Everything from the first line of the entries below through the line holding "Given: Click the green" must be printed exactly as written.
*** SOURCE MATERIAL Section Begins ***
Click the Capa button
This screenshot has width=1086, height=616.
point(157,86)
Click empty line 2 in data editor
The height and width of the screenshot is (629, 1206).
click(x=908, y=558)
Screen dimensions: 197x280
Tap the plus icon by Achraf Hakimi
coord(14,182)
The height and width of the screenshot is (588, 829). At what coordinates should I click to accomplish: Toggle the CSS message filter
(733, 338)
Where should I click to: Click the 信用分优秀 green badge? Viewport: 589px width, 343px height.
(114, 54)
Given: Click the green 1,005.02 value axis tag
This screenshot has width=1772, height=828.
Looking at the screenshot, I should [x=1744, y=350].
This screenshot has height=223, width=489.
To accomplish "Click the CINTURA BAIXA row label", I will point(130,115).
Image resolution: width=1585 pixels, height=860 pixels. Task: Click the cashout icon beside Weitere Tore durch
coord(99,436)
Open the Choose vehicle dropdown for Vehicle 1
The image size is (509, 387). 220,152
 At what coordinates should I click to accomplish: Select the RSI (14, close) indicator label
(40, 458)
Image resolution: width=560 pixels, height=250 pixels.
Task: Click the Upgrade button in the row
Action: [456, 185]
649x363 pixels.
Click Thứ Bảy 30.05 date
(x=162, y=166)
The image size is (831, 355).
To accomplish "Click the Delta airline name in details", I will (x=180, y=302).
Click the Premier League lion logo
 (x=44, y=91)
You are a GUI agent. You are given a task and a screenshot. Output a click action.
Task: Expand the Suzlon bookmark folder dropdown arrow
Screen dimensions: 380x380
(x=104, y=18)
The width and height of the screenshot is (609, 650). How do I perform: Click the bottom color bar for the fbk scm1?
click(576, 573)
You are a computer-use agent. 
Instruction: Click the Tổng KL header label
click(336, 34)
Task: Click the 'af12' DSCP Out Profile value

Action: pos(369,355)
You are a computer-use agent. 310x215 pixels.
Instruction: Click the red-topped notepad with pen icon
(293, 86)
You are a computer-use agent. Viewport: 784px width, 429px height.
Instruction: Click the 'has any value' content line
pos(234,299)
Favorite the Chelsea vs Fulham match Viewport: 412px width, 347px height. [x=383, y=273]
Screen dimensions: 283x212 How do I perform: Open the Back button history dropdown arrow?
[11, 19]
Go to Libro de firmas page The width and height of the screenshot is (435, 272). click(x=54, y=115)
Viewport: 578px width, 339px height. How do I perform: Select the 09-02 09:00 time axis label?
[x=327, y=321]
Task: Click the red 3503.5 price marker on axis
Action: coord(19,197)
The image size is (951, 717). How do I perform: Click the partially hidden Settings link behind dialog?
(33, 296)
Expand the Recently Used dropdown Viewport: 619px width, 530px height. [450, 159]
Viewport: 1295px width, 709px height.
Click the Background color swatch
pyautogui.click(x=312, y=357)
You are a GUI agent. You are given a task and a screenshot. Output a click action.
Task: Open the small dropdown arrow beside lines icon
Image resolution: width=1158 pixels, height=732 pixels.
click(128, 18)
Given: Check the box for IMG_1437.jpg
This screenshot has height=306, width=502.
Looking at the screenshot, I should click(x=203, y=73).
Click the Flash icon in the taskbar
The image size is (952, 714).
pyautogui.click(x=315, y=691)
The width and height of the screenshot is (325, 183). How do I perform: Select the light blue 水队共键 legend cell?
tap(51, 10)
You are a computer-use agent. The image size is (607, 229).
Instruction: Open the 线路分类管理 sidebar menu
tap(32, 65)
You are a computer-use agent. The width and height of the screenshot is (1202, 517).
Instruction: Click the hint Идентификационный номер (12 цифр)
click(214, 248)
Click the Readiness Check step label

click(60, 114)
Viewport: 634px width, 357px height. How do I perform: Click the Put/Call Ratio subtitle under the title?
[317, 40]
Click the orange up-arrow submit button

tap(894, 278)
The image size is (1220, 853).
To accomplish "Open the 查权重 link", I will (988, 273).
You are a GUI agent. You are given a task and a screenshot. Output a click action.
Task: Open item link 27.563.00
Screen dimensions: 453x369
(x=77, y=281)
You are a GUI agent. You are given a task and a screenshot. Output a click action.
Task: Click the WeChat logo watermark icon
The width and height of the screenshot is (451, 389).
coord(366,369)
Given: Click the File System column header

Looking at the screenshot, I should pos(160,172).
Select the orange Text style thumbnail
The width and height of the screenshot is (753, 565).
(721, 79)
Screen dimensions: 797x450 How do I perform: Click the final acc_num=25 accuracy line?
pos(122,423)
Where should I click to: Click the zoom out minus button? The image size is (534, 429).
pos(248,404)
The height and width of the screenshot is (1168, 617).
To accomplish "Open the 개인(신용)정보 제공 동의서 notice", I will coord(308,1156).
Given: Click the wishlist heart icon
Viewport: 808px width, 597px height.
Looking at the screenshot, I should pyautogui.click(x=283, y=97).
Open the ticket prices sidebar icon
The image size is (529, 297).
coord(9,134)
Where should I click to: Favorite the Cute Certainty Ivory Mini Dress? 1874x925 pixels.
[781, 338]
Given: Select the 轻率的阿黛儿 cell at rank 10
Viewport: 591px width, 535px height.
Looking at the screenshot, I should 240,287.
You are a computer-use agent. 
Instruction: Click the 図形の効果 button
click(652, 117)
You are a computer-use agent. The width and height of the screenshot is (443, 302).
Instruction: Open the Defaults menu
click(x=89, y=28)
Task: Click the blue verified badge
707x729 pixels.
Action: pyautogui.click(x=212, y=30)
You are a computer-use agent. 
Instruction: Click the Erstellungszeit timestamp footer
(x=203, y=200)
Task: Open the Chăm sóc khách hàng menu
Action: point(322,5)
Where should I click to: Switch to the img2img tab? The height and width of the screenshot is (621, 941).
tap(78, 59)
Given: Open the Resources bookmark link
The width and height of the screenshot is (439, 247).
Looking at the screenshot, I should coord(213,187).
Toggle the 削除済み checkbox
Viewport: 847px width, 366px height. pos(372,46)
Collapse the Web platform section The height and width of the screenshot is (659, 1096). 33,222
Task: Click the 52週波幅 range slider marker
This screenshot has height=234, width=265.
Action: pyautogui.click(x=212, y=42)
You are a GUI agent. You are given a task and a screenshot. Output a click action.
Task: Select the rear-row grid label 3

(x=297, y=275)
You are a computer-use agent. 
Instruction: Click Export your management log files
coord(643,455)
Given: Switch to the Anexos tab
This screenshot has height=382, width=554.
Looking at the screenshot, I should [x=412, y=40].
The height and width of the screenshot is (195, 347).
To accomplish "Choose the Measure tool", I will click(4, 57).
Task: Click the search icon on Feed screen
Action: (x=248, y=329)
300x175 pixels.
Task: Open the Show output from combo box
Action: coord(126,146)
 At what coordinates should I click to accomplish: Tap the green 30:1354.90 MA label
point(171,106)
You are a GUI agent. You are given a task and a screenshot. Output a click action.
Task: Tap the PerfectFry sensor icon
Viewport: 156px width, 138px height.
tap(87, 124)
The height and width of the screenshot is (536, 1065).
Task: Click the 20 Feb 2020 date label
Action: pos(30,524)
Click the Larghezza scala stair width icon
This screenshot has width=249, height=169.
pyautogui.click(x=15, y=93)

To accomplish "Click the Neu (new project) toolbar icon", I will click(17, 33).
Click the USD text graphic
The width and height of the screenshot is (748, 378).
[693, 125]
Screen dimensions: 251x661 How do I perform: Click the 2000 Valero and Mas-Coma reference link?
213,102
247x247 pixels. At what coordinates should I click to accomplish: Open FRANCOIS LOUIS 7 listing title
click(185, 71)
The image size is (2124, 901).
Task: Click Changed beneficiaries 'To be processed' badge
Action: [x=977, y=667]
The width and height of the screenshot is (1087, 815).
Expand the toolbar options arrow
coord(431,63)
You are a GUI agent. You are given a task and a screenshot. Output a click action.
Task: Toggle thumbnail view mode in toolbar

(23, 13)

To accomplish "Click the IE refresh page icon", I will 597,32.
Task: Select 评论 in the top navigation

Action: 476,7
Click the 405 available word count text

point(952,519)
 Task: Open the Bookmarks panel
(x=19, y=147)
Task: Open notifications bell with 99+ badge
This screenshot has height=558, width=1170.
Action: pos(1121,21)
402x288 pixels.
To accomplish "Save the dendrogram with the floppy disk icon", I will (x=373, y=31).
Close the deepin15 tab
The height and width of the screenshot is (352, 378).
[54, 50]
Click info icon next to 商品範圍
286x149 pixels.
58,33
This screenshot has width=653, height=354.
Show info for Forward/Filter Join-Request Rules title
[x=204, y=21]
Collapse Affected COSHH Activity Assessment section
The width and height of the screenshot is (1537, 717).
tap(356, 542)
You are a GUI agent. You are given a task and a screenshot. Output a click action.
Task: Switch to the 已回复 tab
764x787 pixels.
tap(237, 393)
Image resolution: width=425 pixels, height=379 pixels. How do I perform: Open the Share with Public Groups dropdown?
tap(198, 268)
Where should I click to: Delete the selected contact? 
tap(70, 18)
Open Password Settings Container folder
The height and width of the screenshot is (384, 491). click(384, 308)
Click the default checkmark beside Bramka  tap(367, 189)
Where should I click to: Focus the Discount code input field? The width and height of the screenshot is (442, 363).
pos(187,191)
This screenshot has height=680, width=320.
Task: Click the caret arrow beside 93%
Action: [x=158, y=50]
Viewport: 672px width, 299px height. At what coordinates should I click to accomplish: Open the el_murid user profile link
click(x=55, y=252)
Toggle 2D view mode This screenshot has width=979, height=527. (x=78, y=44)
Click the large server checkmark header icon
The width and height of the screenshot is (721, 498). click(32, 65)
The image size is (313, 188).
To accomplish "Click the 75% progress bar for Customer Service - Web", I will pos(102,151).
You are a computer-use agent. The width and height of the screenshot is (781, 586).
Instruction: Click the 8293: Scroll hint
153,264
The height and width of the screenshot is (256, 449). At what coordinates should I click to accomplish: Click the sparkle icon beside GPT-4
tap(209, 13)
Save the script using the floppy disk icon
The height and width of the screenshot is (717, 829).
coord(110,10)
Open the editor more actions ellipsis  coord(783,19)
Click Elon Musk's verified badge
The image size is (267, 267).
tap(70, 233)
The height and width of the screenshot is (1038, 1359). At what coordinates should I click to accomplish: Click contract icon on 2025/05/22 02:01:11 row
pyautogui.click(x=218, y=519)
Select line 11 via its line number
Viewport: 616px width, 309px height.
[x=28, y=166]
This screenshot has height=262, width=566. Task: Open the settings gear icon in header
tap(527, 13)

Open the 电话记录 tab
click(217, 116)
*** SOURCE MATERIAL Section Ends ***
• _YOUR SOLUTION_
Click the Capa button
This screenshot has width=1086, height=616.
point(157,86)
Click empty line 2 in data editor
The height and width of the screenshot is (629, 1206).
click(x=908, y=558)
Screen dimensions: 197x280
Tap the plus icon by Achraf Hakimi
coord(14,182)
The height and width of the screenshot is (588, 829). At what coordinates should I click to accomplish: Toggle the CSS message filter
(733, 338)
Where should I click to: Click the 信用分优秀 green badge? Viewport: 589px width, 343px height.
(114, 54)
Given: Click the green 1,005.02 value axis tag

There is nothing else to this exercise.